Preparing for COVID-19
IDPH and its public and private partners have continued to prepare plans and procedures in case they should be needed. It is important for Iowans to prepare for the potential of COVID-19 in the same way they prepare for severe weather or other events that could disrupt their normal routine.
- Make a plan and discuss it with your family. What would you do if you could not go to work or school because of illness? What if your daycare provider was ill? How would you get groceries if you were ill? These are all questions to think about.
- It is normal to be concerned about a new virus.
- Being uncertain and anxious about COVID-19 is normal, especially with reports of illness and death in other countries.
- It is important to understand the risk of influenza is much higher than the risk of COVID-19 in Iowa right now.
- Prevention of COVID-19 is the same as that for other respiratory illnesses (like flu):
- Cover your coughs and sneezes with a tissue or your upper arm/elbow
- Clean your hands frequently with soap and water
- Contain germs by staying home when ill
On January 31, U.S. Health and Human Services Secretary Alex M. Azar II declared a public health emergency for the entire United States to aid the nation’s healthcare community in responding to the 2019 novel coronavirus.
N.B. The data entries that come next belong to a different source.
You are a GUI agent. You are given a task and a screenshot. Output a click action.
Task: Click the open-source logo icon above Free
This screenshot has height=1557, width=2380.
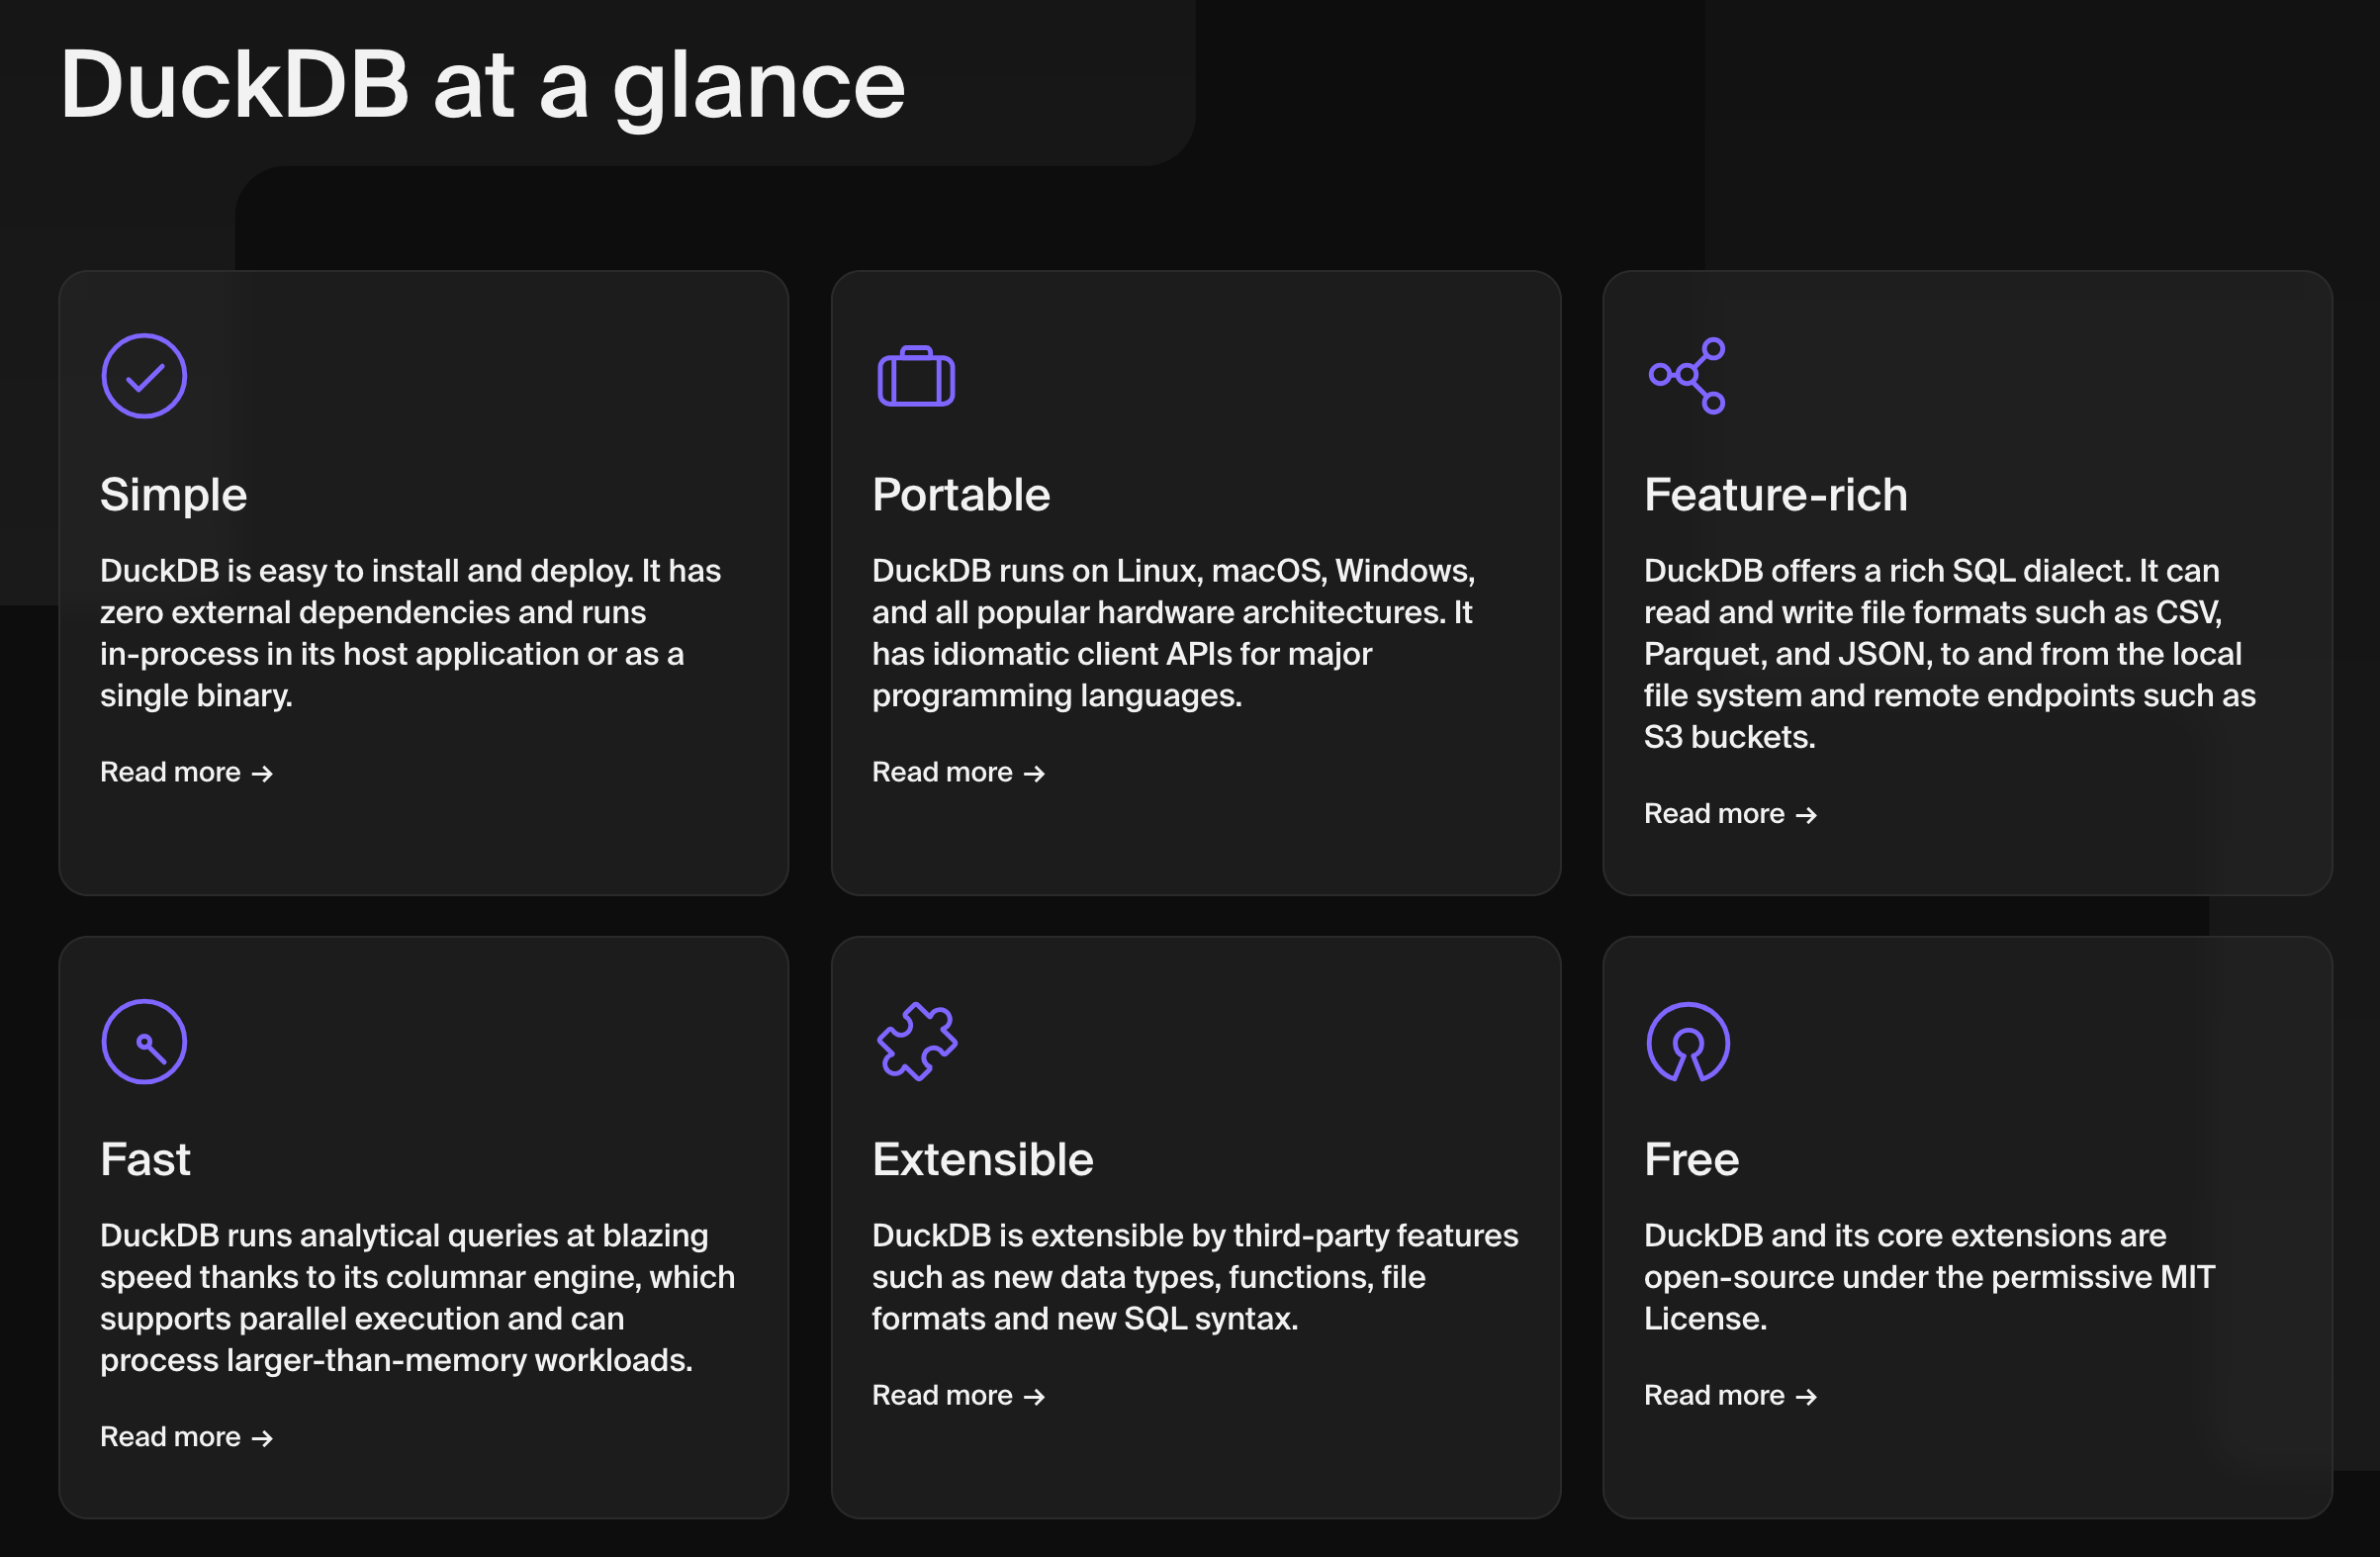click(1687, 1041)
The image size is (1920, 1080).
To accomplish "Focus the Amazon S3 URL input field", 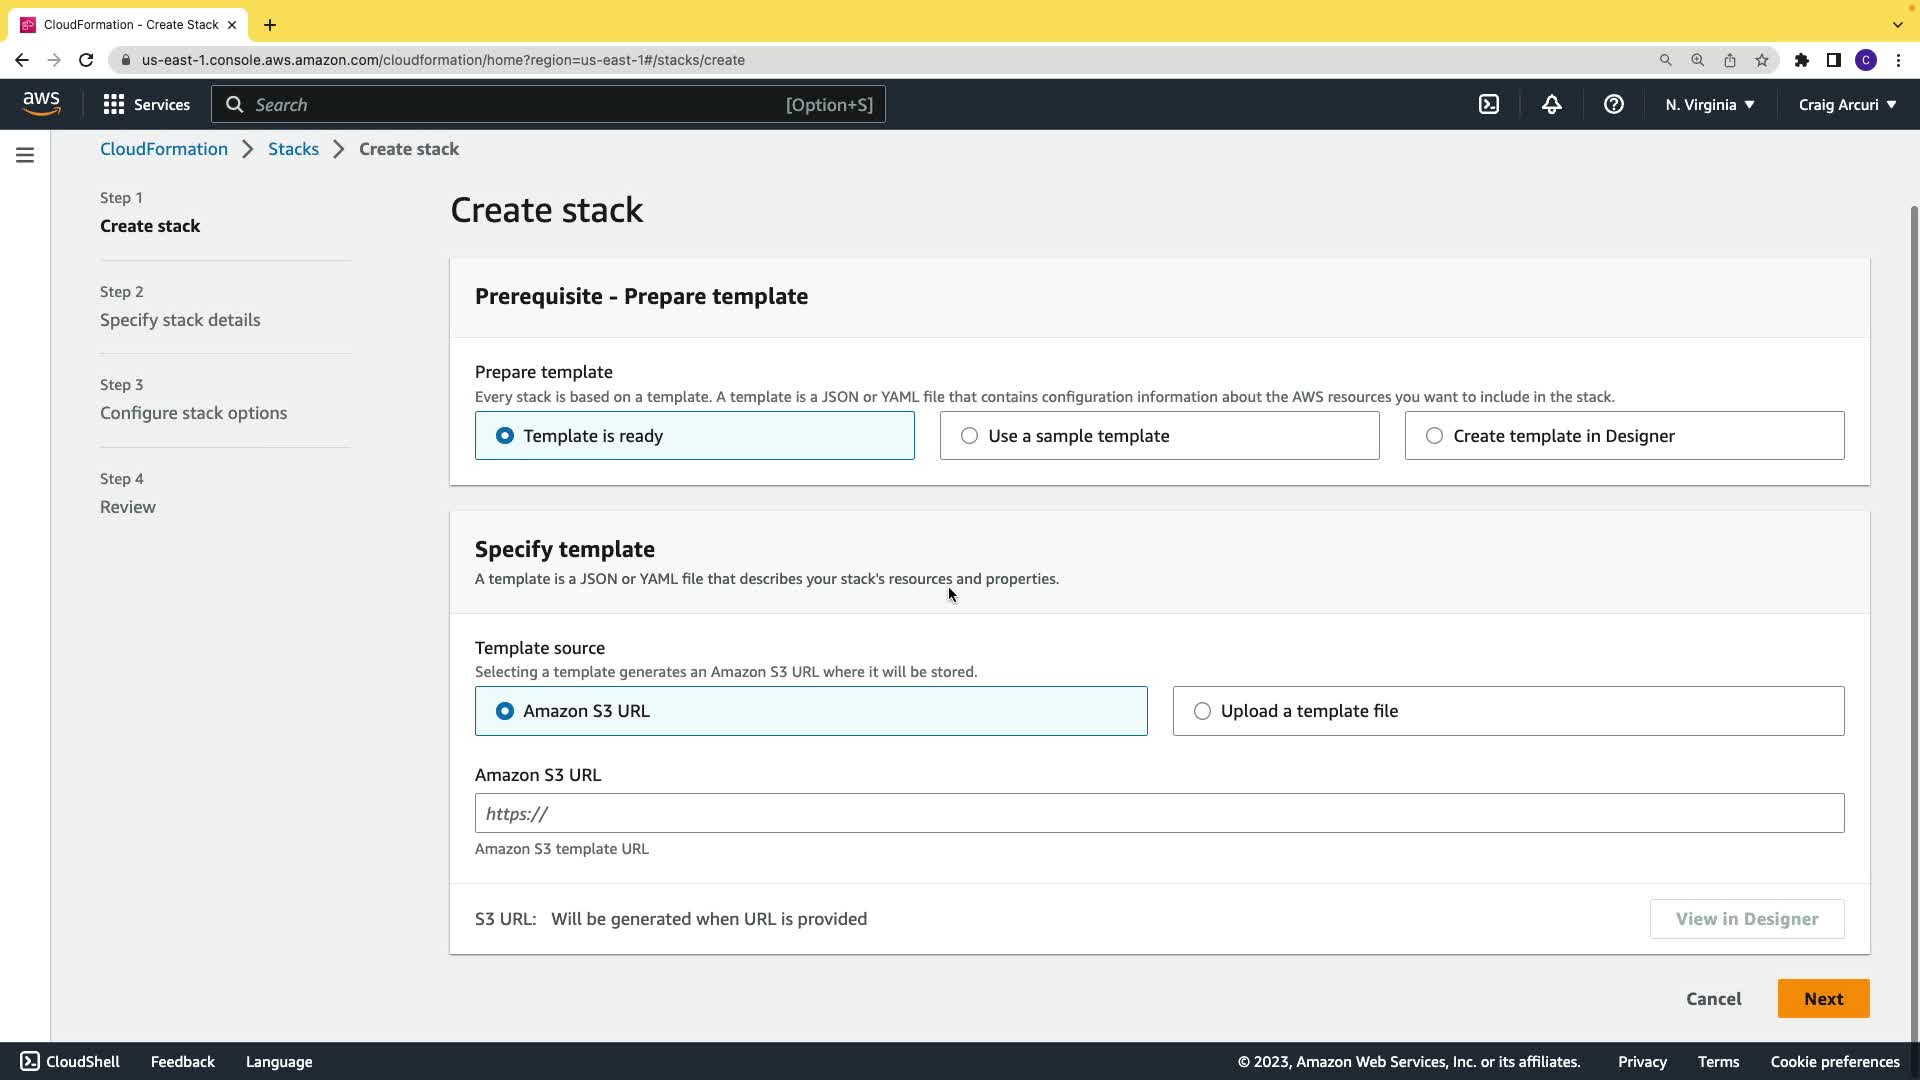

On January 30, the World Health Organization determined the rapidly spreading outbreak constitutes a Public Health Emergency of International Concern.
To what areas has travel been restricted?
The CDC has issued several travel alerts for areas affected by COVID-19. Visit the CDC’s Information for Travel page for the most up-to-date alerts.
What if I previously traveled to Wuhan, China?
- If you traveled to China in the last 14 days and feel sick with fever, cough or difficulty breathing, you should:
- Seek medical care right away. Before you go to a healthcare office, call ahead and tell them about your travel and your symptoms.
- Not travel while sick.Avoid contact with others.
- Cover your mouth with your upper arm when coughing or sneezing
- Wash hands often.
It is important to note there are seven different coronaviruses known to infect humans. There are four common coronaviruses (229E, NL63, OC43 and HKU1) that circulate widely. Most people will get infected with one or more of the common human coronaviruses in their lifetime. IDPH recommends everyday preventive actions to help prevent the spread of all respiratory viruses, including:
- Wash your hands often with soap and water for at least 20 seconds. Use an alcohol-based hand sanitizer that contains at least 60% alcohol if soap and water are not available.
- Avoid touching your eyes, nose, and mouth with unwashed hands.
- Avoid close contact with people who are sick.
- Stay home when you are sick.
- Cover your mouth with your upper arm or tissue when coughing or sneezing.
- Clean and disinfect frequently touched objects and surfaces.
CDC does not recommend face masks for the general public.